Solutions Tutorial 3

Forecasting Fertility

This question focuses on univariate modeling and prediction. You will model the fertility rate using the FERTIL3.DTA dataset. Import it into R/Python/Stata and

Fit an Autoregressive, AR(p), model. Use the Akaike information criterion to select the optimal number of lags, p.

The output from R is a bit different from the Python/Stata output due to implementational differences.

library(haven)
url <- 'https://github.com/basm92/ee_website/raw/refs/heads/master/tutorials/datafiles/FERTIL3.DTA'
fertil <- read_dta(url)
# Estimate a number of models (up to 8)
# Using AIC with ar() function
ar_model <- ar(fertil$gfr, aic=TRUE, order.max=10)
ar_model$order  # Optimal order based on AIC

[1] 2

The output from Python is a bit different from the R output due to implementational differences.

import pandas as pd
from statsmodels.tsa.ar_model import ar_select_order

# URL for the Stata data file
url = 'https://github.com/basm92/ee_website/raw/refs/heads/master/tutorials/datafiles/FERTIL3.DTA'

# Read the data using pandas (equivalent to haven::read_dta)
fertil = pd.read_stata(url)

# Select the optimal AR model order using AIC
# This is equivalent to R's ar.ols(fertil$gfr, aic=TRUE, order.max=10)
selection_result = ar_select_order(fertil['gfr'], maxlag=10, ic='aic')

# Print the optimal order (equivalent to ar_model$order)
print(selection_result.model._k_ar)

The output from Stata is a bit different from the R/Python output due to implementational differences.

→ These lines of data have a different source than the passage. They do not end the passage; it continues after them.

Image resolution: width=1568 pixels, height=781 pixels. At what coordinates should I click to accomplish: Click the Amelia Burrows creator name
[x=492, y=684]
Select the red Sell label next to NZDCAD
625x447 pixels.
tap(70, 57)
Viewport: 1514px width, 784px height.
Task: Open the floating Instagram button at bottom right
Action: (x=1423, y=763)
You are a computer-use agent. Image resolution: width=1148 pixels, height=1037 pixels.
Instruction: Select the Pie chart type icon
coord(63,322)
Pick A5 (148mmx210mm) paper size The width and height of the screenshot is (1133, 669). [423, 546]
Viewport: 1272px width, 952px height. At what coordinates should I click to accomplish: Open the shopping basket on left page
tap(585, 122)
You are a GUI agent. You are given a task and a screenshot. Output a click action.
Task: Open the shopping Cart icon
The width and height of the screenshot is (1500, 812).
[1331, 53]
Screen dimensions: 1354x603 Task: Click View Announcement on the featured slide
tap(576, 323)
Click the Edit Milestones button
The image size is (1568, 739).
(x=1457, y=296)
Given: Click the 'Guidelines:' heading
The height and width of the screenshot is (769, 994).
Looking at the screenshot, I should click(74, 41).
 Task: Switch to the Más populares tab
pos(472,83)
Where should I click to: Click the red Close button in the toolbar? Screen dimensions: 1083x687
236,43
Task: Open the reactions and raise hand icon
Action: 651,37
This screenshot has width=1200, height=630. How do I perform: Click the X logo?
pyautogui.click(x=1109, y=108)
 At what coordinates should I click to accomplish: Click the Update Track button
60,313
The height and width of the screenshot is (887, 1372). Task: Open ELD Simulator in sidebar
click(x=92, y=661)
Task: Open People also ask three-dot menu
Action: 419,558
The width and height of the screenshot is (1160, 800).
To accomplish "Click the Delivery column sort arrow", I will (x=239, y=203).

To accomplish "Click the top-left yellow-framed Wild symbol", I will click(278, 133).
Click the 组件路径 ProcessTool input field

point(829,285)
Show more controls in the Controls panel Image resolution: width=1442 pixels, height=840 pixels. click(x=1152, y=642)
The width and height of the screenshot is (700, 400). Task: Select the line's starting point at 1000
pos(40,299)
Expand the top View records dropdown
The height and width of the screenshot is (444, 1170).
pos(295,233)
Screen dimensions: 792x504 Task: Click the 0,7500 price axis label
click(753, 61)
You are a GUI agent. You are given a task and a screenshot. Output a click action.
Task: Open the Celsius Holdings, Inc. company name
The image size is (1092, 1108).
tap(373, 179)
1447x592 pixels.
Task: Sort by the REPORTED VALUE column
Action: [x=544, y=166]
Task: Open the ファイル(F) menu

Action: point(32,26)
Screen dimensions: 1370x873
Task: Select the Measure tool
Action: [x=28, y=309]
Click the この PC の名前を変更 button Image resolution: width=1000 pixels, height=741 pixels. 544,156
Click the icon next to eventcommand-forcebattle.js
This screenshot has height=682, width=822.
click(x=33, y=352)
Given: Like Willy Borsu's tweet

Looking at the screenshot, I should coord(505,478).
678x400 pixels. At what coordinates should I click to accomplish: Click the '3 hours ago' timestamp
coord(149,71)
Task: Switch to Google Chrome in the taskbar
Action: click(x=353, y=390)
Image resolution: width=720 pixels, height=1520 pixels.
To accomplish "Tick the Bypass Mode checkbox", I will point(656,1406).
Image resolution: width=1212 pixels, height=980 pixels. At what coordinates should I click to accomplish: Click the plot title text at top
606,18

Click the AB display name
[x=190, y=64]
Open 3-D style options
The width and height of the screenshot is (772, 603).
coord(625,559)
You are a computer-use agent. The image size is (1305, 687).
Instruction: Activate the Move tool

* 1. Clear any existing data and load the .dta file from the URL
use "https://github.com/basm92/ee_website/raw/refs/heads/master/tutorials/datafiles/FERTIL3.DTA", clear

* 2. Declare the data as a time series, using the 'year' variable as the time index
tsset year

* 3. Run the lag-order selection command for the 'gfr' variable
* This command calculates various criteria (including AIC) for models with 1 up to 10 lags.
* The asterisk (*) in the output table marks the optimal lag for each criterion.
varsoc gfr, maxlag(10)

Using an autoregressive specification with 2 lags, compute (by hand) a forecast of two periods into the future.

Since the optimal order is 2, we need 2 observations to make our prediction for the next period:

# Get the necessary ingredients for the forecasts
p <- ar_model$order
coeffs <- ar_model$ar
intercept <- ar_model$x.mean * (1 - sum(coeffs))
last_values <- tail(fertil$gfr, p) # Get the last p observations needed for the forecast

# Forecast for period T+1
# Formula: forecast = intercept + (coeff_1 * Y_T) + (coeff_2 * Y_{T-1}) + ...
forecast_1 <- intercept + sum(coeffs * rev(last_values))
forecast_1

[1] 67.30149

# Forecast for period T+2
# We need to update the "last_values" vector by prepending our first forecast
# and dropping the oldest observation.
new_values <- c(forecast_1, last_values[-p])
forecast_2 <- intercept + sum(coeffs * new_values)
forecast_2

[1] 69.42403

from statsmodels.tsa.ar_model import AutoReg
import pandas as pd

# Step 1: Estimate a model with lag 2
model = AutoReg(fertil['gfr'], lags = 2).fit()

# Step 2: Get the last two observed values required for the forecast ---
y_T = fertil.iloc[-1]['gfr']      # The last value in the series, Y(t)
y_T_minus_1 = fertil.iloc[-2]['gfr'] # The second to last value, Y(t-1)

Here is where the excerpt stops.